Rund um Beratung, Beantragung, Bewilligung und Auszahlung von Fördermitteln werden knappe personelle Ressourcen auf allen staatlichen Ebenen gebunden. Selbst kleinste Kommunen müssen mindestens eine Person abstellen, die sich mit nichts anderem beschäftigt. In den Rathäusern großer Städte sind es gleich ganze Abteilungen. Zudem verleiten viele Programme dazu, vor Ort fragwürdige Prioritäten zu setzen. Manches Projekt wird nur deshalb umgesetzt, weil Fördergeld winkt – zu Lasten von objektiv wichtigeren Maßnahmen, die aber vollständig aus dem Stadtsäckel zu bezahlen wären. Viele Kommunen berichten, dass sie statt kleinteiliger und bürokratielastiger Förderprogramme lieber verlässliche pauschale Mittel zur Verfügung hätten.

▸ Einträge

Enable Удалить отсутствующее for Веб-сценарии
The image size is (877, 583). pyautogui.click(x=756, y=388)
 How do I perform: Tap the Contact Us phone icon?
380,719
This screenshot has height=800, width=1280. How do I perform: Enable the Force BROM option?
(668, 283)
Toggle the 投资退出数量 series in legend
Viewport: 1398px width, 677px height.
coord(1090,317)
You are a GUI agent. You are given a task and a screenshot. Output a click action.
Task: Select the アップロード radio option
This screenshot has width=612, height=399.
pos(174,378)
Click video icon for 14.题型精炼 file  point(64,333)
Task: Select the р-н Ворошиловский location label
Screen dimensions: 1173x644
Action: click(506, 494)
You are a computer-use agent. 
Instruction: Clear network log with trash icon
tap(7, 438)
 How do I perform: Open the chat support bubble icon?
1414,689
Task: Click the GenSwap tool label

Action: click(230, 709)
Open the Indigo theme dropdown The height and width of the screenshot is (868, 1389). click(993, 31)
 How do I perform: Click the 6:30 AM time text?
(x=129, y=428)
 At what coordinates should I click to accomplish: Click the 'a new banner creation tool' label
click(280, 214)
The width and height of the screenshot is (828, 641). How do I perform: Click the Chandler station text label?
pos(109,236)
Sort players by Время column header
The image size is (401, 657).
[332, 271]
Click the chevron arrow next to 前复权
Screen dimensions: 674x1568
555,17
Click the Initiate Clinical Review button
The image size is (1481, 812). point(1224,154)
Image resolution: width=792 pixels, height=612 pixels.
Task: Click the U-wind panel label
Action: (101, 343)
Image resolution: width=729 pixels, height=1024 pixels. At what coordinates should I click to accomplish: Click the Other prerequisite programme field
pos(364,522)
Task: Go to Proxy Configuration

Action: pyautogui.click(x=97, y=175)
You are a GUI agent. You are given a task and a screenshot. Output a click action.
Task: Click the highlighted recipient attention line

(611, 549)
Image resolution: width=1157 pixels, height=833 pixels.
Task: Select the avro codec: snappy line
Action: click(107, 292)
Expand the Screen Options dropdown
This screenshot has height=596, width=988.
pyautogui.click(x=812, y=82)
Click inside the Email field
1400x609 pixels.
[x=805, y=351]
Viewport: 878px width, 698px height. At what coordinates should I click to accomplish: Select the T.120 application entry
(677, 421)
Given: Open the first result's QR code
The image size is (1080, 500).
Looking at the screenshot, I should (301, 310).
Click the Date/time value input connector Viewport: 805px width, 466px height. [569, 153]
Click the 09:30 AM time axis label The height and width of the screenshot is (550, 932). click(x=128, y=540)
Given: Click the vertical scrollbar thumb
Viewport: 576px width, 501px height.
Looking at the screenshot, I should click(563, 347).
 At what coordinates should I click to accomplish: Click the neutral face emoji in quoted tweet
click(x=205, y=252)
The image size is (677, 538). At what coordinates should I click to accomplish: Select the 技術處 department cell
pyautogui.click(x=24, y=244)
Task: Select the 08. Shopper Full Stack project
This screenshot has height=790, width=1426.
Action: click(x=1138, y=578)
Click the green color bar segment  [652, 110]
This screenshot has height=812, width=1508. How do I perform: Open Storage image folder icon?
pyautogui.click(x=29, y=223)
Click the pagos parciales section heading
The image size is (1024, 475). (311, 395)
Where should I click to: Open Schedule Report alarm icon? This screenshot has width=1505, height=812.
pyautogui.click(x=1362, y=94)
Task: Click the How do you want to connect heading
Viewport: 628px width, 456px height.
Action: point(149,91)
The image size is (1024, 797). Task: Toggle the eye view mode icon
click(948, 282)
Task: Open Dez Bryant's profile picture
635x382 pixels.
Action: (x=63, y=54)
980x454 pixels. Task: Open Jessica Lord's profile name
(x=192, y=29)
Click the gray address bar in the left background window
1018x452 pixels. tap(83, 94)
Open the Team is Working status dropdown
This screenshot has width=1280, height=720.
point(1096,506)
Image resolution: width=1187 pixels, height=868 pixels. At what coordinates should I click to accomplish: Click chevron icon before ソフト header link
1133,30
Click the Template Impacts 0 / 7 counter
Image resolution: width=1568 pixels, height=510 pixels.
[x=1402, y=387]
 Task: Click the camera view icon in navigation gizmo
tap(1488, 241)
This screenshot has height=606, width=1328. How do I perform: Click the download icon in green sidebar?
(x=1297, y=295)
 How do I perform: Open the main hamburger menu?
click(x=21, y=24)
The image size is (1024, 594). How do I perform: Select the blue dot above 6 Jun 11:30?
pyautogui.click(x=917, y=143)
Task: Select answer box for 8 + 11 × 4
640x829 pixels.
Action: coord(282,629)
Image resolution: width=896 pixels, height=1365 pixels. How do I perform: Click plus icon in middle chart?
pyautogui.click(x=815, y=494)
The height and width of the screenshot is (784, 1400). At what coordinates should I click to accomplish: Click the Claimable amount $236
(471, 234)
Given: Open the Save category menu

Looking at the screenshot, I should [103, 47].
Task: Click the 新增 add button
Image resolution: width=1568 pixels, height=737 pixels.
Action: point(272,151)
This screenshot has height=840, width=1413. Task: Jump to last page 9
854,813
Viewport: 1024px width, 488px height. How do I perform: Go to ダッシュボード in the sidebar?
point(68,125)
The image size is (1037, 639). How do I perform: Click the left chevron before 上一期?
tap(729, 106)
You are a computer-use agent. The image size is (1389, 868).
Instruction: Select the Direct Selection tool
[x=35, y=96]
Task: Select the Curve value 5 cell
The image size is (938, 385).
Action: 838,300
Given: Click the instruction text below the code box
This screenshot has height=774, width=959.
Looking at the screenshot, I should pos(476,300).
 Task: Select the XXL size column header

▸ Schriftliche Anfrage
Was müssen laut dem Dokumentauszug selbst kleinste Kommunen für die Arbeit rund um Fördermittel tun? Stütze dich ausschließlich auf den Dokumentauszug.

▸ Aufgabenlösung
Sie müssen mindestens eine Person abstellen, die sich mit nichts anderem beschäftigt.